A parser is a function that converts some textual source into structured data. In our case, it converts a program’s source into the corresponding AST.
There’s a myriad of parsing techniques and approaches. Which one to choose often depends on the source language and its syntactic features.
The technique that we’ll use is called parser combinators. We’ll also use some regular expressions since they are so handy in JavaScript.
The idea of parser combinators is to create a small number of primitive parsers that could be combined into more complex parsers. Each primitive parser is very simple and barely does anything useful on its own, but combining those we can parse increasingly complex languages.
Parser combinators can be used to implement pretty much any parsing algorithm. They can parse immediately, or produce a data structure representing grammar that is used later. They can even be used for code generation. In practice (and historically), many parser combinators are scanerless (token-less), greedy, backtracking, and with prioritized choice. (We’ll get to what these mean in a minute). And our parsing combinators will be no exception.

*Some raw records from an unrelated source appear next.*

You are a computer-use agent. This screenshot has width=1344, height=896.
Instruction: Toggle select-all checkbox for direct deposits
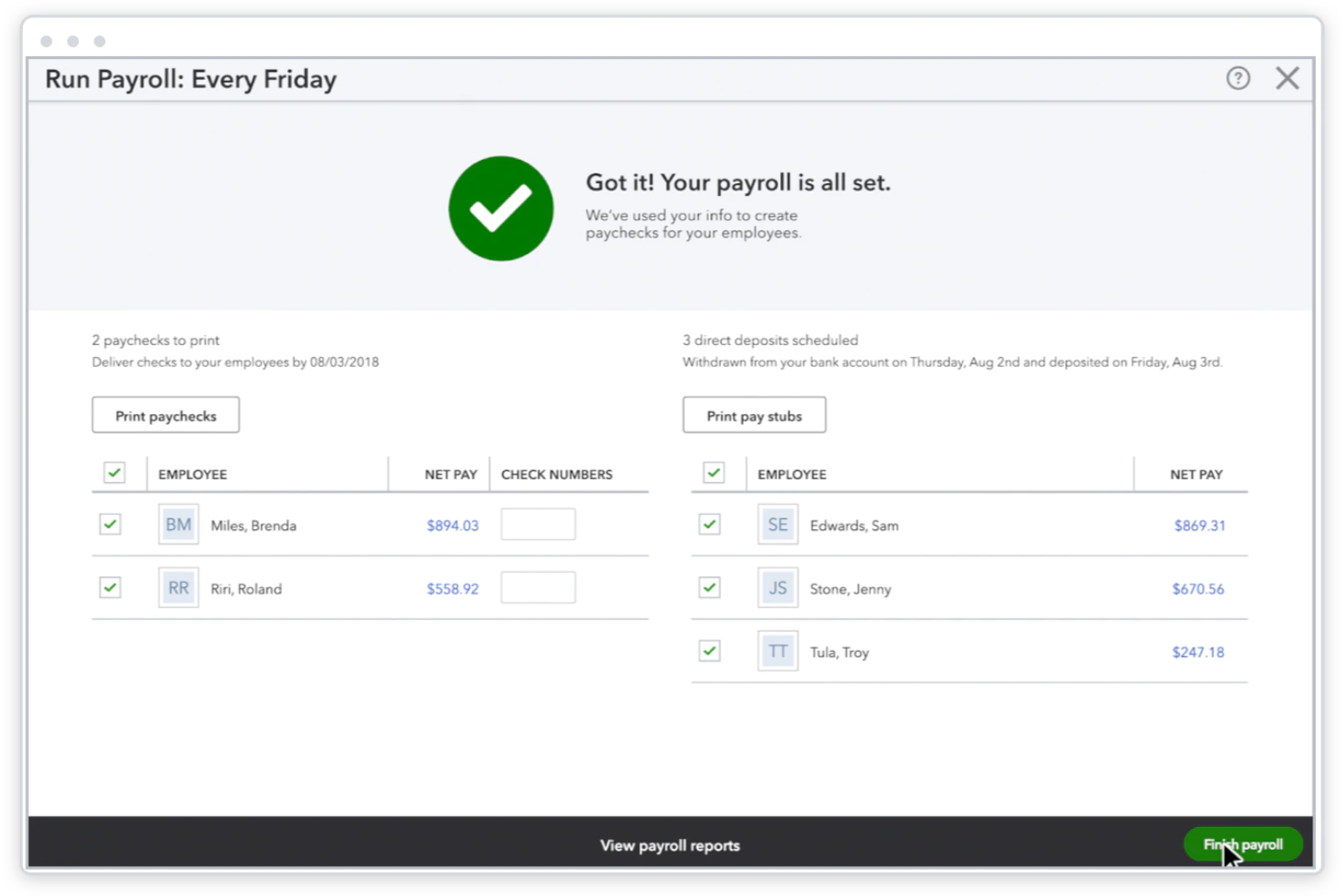pyautogui.click(x=714, y=473)
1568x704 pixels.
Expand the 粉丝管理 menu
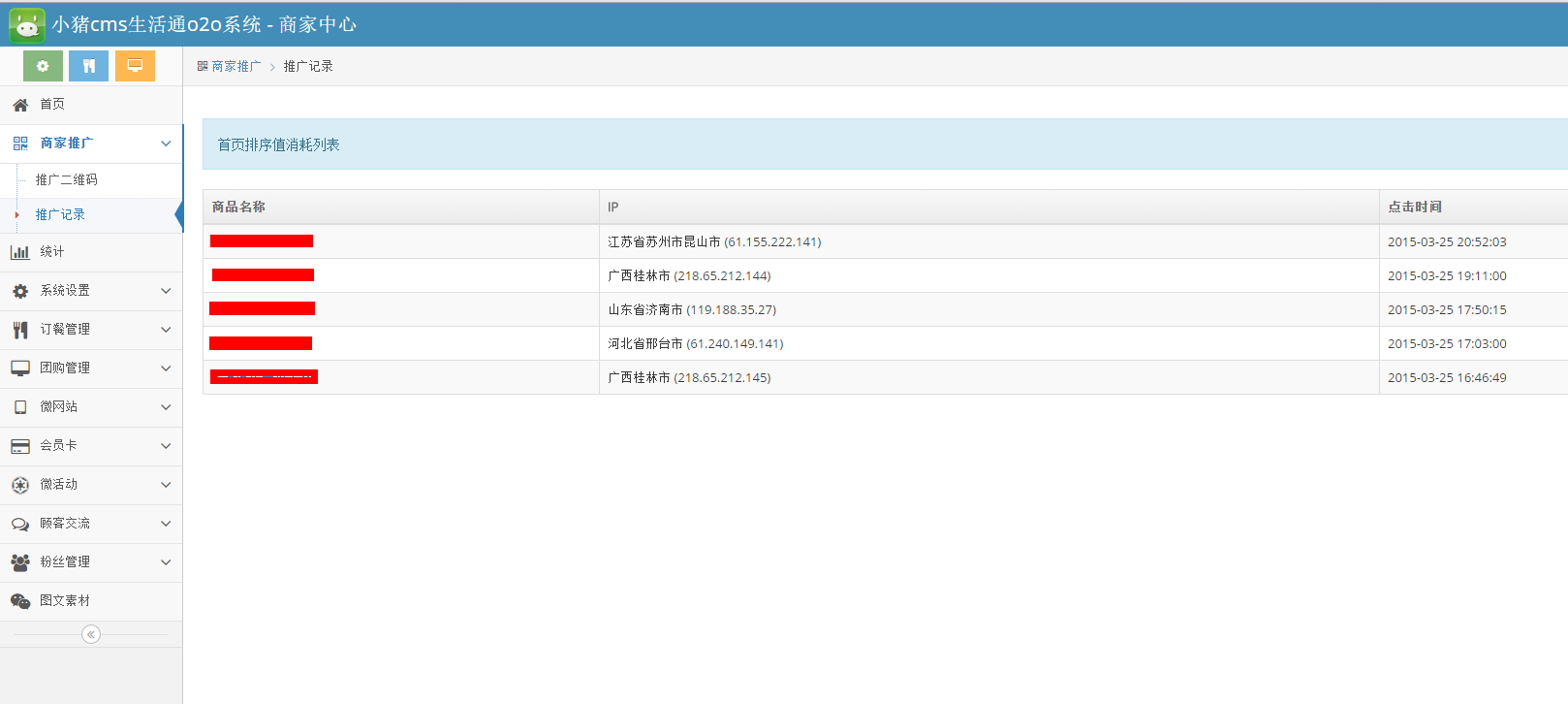point(91,562)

Parsing combinators are my go-to technique when I need to parse something “by hand”: they are easy to implement and are powerful. After implementing a few primitive combinator functions, you get something comparable to a full-blown parser generator.
Lexing, scanning, and tokenization are all synonymous when talking about parsing. They refer to convertion of the source program into an intermediate representation called token stream. The token stream structure consists of individual “words” of our program, also called tokens, lexemes, or lexical elements. This terminology originated in linguistics, the field which pioneered grammars and parsing.
A token stream is a linear representation, unlike the tree-like representation of AST.
A lexer would convert source like x + y
into linear token stream like this:
[new TokenId("x"),
new TokenOperator("+"),
new TokenId("y"),
]
And only then a parser would convert this to an AST like new Addition(new Id("x"), new Id("y"))
.
We’ve represented it using an array, but more often, it is some kind of lazy or streaming collection.
This is all to say that we won’t use a lexer: our parser will be scannerless. The way to think about scannerless parsing is you treat each character as a token. However, we will still use the word token when we talk about parsing single logical lexical elements. We also won’t go into details of the benefits and shortcomings of lexing or scannerless parsing. Here we’ve picked scannerless because of the implementation simplicity.
When making parsers, we want to discuss what language constructs those parsers can recognize. For that, we will use grammars. There are several notations to describe grammars. You might have heard about Extended Backus-Naur Form (EBNF). In our case, we will use Parsing Expression Grammar (PEG) notation. PEG notation is a good fit for us because it’s designed for scannerless, greedy, backtracking parsers, and can express prioritized choice. It borrows notation from EBNF and regular expressions.
As we introduce each parser combinator, we will also show the corresponding grammar. You will see that our parser combinators are designed to mimic the grammar notation.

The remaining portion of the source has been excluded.